Greenplum Indexes and performance
Greenplum Database does not depend upon indexes to the same degree as conventional data warehouse systems. Because the segments execute table scans in parallel, each segment scanning a small segment of the table, the traditional performance advantage from indexes is diminished. Indexes consume large amounts of space and require considerable CPU time to compute during data loads. There are, however, times when indexes are useful, especially for highly selective queries.

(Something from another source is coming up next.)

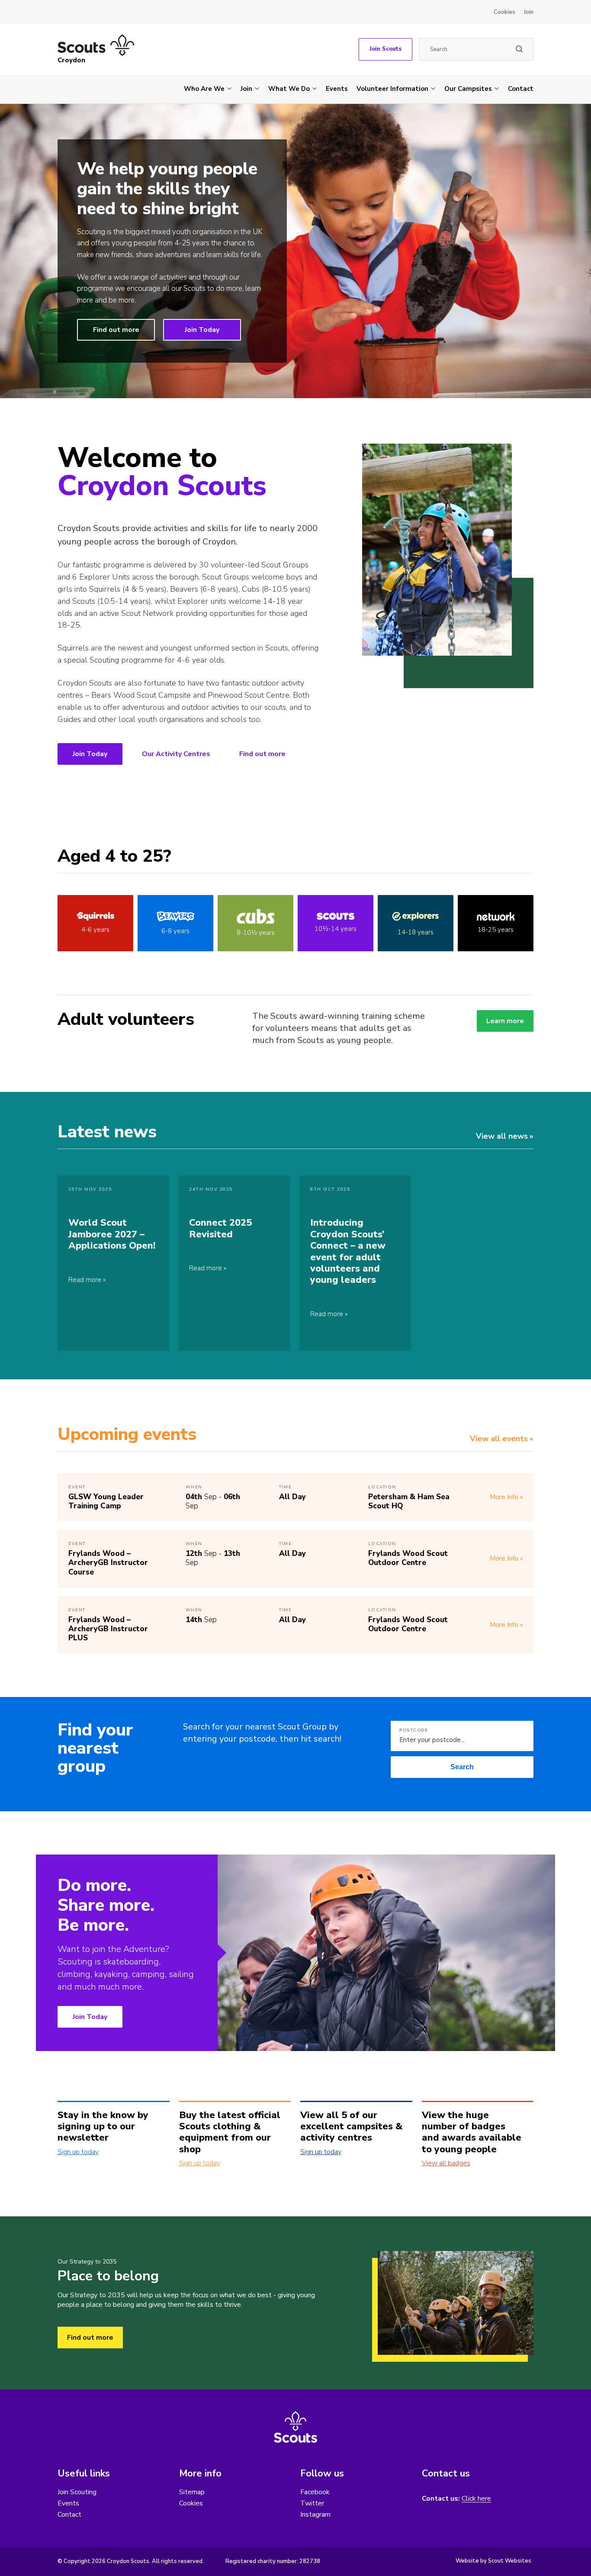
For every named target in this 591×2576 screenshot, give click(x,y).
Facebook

When a query looks up a single row, an index can dramatically improve performance.
In this exercise, you first run a single row lookup on the sample table without an index, then rerun the query after creating an index.
- Select a single row and note the time to execute the query.
tutorial=# SELECT * from sample WHERE big = 12345; id | big | wee | stuff -------+-------+-----+------- 12345 | 12345 | 0 | (1 row) Time: 197.640 ms
- View the explain plan for the previous query:
tutorial=# EXPLAIN SELECT * from sample WHERE big = 12345; QUERY PLAN ----------------------------------------------------------------------- Gather Motion 2:1 (slice1; segments: 2) (cost=0.00..459.04 rows=2 width=12) -> Table Scan on sample (cost=0.00..459.04 rows=1 width=12) Filter: big = 12345 Settings: optimizer=on Optimizer status: PQO version 1.597 (5 rows) Time: 19.719 ms
- Create an index on the sample table.
tutorial=# CREATE INDEX sample_big_index ON sample(big); CREATE INDEX Time: 1106.467 ms
- View the explain plan for the single-row select query with the new index in place:
tutorial=# EXPLAIN SELECT * FROM sample WHERE big = 12345; QUERY PLAN -------------------------------------------------------------------------- Gather Motion 2:1 (slice1; segments: 2) (cost=0.00..3.00 rows=2 width=12) -> Index Scan using sample_big_index on sample (cost=0.00..3.00 rows=1 width=12) Index Cond: big = 12345 Settings: optimizer=on Optimizer status: PQO version 1.597 (5 rows) Time: 23.674 ms
- Run the single-row SELECT query with the index in place and note the time.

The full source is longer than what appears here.